**DIRECTIVE:**
Reproduce the rows below verbatim, everything from the line containing "Disable the Enable auto-repeat toggle" down to the line containing "pos(566,130)", both ends included.

**DATASET:**
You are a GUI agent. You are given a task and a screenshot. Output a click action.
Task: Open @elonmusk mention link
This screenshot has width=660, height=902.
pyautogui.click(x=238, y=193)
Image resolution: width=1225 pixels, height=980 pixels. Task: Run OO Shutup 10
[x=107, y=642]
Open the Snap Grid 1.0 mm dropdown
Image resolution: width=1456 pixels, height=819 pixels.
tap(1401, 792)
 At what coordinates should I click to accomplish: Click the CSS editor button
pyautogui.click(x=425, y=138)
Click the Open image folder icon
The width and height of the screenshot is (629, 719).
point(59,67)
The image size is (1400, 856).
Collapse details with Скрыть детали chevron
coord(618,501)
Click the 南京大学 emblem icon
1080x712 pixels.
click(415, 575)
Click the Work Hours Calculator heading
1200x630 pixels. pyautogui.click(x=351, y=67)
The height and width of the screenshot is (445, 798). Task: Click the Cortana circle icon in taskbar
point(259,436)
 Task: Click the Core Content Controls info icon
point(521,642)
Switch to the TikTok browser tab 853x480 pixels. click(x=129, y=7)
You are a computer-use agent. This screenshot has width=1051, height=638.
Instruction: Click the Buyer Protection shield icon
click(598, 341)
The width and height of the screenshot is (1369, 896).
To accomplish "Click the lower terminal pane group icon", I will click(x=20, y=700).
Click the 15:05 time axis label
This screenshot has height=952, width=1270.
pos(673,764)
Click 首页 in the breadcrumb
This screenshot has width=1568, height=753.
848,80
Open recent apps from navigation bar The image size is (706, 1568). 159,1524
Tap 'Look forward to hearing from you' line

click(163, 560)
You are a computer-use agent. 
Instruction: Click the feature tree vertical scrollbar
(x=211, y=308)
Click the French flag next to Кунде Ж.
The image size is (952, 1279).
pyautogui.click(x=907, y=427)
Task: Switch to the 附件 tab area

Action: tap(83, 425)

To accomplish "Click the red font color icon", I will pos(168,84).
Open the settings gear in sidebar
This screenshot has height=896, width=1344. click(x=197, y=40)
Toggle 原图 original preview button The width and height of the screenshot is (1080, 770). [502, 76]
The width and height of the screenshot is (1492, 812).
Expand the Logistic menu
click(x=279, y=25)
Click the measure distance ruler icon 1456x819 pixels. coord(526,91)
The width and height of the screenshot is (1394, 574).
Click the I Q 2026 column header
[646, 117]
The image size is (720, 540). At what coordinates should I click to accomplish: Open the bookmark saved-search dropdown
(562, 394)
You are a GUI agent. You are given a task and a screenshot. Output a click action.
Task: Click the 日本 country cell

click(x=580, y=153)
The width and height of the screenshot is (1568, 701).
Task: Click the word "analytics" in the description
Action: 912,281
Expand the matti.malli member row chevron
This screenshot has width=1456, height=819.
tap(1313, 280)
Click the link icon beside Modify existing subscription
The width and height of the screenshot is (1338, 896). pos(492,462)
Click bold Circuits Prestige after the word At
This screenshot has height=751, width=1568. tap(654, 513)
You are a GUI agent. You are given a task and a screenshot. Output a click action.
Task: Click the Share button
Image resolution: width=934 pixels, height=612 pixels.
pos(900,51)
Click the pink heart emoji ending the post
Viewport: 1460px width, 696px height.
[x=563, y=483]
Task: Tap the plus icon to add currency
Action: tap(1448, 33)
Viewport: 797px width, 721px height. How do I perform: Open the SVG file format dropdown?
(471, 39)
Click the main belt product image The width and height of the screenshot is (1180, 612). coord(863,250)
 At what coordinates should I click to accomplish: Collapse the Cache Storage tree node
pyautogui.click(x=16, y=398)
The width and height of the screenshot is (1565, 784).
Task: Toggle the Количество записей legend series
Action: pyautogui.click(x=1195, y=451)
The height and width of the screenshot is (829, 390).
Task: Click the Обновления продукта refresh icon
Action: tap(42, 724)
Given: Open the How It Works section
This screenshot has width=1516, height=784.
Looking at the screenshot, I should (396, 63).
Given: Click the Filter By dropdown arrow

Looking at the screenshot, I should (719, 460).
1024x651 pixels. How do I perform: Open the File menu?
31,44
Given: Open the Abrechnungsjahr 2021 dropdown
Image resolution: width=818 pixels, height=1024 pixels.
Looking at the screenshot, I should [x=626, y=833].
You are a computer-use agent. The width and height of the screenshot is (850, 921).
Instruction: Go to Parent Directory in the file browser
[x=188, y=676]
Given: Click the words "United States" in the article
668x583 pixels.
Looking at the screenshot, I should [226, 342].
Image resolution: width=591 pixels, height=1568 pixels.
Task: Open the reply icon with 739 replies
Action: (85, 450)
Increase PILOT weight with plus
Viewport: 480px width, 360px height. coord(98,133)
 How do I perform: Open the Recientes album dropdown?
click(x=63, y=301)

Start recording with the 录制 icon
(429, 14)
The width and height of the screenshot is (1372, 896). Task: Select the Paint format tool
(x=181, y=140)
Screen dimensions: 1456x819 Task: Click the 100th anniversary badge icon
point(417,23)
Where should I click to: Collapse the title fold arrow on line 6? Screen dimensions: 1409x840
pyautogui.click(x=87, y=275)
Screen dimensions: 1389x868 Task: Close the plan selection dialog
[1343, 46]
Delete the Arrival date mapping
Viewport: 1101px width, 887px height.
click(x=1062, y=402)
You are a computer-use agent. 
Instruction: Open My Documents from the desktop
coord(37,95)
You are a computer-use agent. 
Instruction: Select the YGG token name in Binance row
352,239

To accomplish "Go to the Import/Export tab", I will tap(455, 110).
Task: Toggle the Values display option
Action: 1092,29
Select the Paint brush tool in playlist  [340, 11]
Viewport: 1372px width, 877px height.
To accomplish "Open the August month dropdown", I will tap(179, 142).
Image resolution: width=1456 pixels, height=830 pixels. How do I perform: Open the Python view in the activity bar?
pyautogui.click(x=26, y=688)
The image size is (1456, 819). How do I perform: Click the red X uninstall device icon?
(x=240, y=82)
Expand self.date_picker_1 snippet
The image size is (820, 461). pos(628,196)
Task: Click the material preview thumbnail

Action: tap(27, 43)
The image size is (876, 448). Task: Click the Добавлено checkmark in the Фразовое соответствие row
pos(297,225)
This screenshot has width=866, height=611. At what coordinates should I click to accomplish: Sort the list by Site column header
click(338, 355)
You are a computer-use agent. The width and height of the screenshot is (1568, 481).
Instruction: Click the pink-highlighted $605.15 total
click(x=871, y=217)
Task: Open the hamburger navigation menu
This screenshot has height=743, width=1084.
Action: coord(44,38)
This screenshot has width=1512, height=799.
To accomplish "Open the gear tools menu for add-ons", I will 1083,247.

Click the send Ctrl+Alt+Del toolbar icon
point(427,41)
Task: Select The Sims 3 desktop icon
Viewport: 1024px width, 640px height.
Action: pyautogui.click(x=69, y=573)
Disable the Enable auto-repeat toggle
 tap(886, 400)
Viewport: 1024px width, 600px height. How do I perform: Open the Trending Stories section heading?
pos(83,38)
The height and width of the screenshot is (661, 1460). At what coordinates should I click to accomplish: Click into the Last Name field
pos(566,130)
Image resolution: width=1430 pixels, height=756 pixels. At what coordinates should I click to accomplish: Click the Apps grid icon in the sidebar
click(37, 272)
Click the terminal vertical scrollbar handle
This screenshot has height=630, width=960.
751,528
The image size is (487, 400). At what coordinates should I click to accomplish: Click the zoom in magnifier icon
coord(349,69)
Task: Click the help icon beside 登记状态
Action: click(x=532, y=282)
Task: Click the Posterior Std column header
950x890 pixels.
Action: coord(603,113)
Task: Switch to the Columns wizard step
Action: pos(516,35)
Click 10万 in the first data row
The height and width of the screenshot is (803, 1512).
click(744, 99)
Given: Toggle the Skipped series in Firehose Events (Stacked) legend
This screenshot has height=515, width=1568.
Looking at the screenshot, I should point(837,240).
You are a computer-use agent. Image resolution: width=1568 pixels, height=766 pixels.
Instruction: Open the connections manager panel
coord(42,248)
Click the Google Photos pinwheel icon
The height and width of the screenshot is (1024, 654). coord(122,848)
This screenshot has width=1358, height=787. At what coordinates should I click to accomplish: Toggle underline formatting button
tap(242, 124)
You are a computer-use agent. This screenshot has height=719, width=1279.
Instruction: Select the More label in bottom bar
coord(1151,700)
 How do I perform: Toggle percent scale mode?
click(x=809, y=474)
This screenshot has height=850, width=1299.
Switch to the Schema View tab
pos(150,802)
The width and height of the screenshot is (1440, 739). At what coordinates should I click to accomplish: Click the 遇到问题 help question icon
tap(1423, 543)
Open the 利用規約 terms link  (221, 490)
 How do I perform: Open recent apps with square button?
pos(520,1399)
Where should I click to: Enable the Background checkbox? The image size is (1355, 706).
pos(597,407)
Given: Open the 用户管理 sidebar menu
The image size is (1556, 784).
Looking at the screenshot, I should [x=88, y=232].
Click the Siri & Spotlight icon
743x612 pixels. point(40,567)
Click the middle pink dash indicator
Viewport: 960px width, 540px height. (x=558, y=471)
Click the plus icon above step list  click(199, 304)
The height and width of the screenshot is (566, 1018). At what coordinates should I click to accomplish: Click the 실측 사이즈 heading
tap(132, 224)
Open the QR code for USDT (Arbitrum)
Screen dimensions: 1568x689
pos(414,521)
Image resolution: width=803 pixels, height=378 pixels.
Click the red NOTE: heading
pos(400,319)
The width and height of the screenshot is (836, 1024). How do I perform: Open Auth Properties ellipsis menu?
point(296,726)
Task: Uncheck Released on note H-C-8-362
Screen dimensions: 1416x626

**COMPLETED TASK:**
Disable the Enable auto-repeat toggle
 tap(886, 400)
Viewport: 1024px width, 600px height. How do I perform: Open the Trending Stories section heading?
pos(83,38)
The height and width of the screenshot is (661, 1460). At what coordinates should I click to accomplish: Click into the Last Name field
pos(566,130)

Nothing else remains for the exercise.